El poder como enfermedad

“En el poder y en la enfermedad”, es un libro del médico y político inglés David Owen que trata del “síndrome de hybris” palabra esta última que significa en griego algo así como “una intoxicación de poder” para referirse a aquellas personas que por su desmesura, soberbia y arrogancia se creen mejor que los demás o pretenden que están por encima de otros.

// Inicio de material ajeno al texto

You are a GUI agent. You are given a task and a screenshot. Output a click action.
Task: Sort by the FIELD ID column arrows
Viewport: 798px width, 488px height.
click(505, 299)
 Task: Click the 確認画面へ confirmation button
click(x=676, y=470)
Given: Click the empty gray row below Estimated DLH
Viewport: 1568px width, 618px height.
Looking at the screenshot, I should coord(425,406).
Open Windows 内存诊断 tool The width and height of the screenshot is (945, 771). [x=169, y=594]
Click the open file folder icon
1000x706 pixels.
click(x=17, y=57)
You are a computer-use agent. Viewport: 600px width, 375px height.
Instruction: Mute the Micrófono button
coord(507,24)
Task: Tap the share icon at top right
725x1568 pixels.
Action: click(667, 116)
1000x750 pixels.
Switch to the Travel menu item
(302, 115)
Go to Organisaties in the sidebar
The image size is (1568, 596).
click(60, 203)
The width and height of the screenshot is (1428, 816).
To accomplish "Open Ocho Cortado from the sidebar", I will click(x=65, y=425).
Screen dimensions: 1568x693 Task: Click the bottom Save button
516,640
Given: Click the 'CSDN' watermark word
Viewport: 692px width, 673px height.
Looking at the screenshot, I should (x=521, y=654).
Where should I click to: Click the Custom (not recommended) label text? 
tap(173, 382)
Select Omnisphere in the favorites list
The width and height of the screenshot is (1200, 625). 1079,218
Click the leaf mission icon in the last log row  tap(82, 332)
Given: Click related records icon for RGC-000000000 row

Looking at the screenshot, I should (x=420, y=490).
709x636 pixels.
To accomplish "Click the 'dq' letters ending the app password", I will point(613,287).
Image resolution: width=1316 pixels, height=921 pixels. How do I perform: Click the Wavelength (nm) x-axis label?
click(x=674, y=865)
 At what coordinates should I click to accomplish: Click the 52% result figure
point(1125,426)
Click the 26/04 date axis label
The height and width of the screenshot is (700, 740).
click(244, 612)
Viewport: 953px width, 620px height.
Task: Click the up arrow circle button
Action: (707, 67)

Cuando el presidente se asume y proclama como el único necesario e insustituible para gobernar este país, no hay duda que sufre de hybris y evidentemente no está solo en esta megalomanía del poder, especialmente en el campo político cuando se asumen predestinados a un cargo. En el pasado reciente Rafael Caldera lo sufrió en demasía y de allí que en un afiche para una de sus tantas campañas presidenciales se identificara como “el mejor”, por cierto copiado de un político italiano del partido comunista Palmiro Togliatti. La hybris es una enfermedad extendida y endémica, la sufre el tirano del caribe Fidel Castro y cuanto dictador y líder mesiánico ande por allí. El dictador ugandés Idi Amin la sufrió hasta la excentricidad, como cuando le ofrece a Inglaterra ayuda alimentaria gobernando un país asolado por las hambrunas. Igualmente el loco de Libia, Gaddafi, o el “guerrero de Dios” Saddam Hussein, definitivamente nacidos para vergüenza y desgracia de sus pueblos. Owen, caracteriza la hybris como un desorden de la personalidad que los aísla y los incapacita para prestarle atención a otros, se aíslan y hablan en nombre del “pueblo”, la “nación” y porqué no, en su desmesura, hasta llegan a hablar de Dios, como fue el caso del sanguinario dictador Francisco Franco en España. Esta enfermedad, locura o paranoia, se acentúa con el ejercicio del poder y de allí el daño irreparable que provocan estos enfermos que nos gobiernan. En la sociedad moderna del siglo XXI tan importante va a ser el control del poder, como evitar e inhabilitar a estos individuos. La democracia moderna y en desarrollo va a exigir de manera imperativa la despersonalización del poder y la institucionalización del mismo, en aras de una responsabilidad individual pero dentro de un concepto de equipo inteligente. Una sociedad sana no puede estar gobernada por la insania, afortunadamente hemos avanzado lo suficiente como para establecer en todo momento la posibilidad de retirar constitucionalmente del poder a quienes, aunque tengan una legitimidad de origen, fracasen en una legitimidad de desempeños y resultados y puedan ser sometidos al control social respectivo.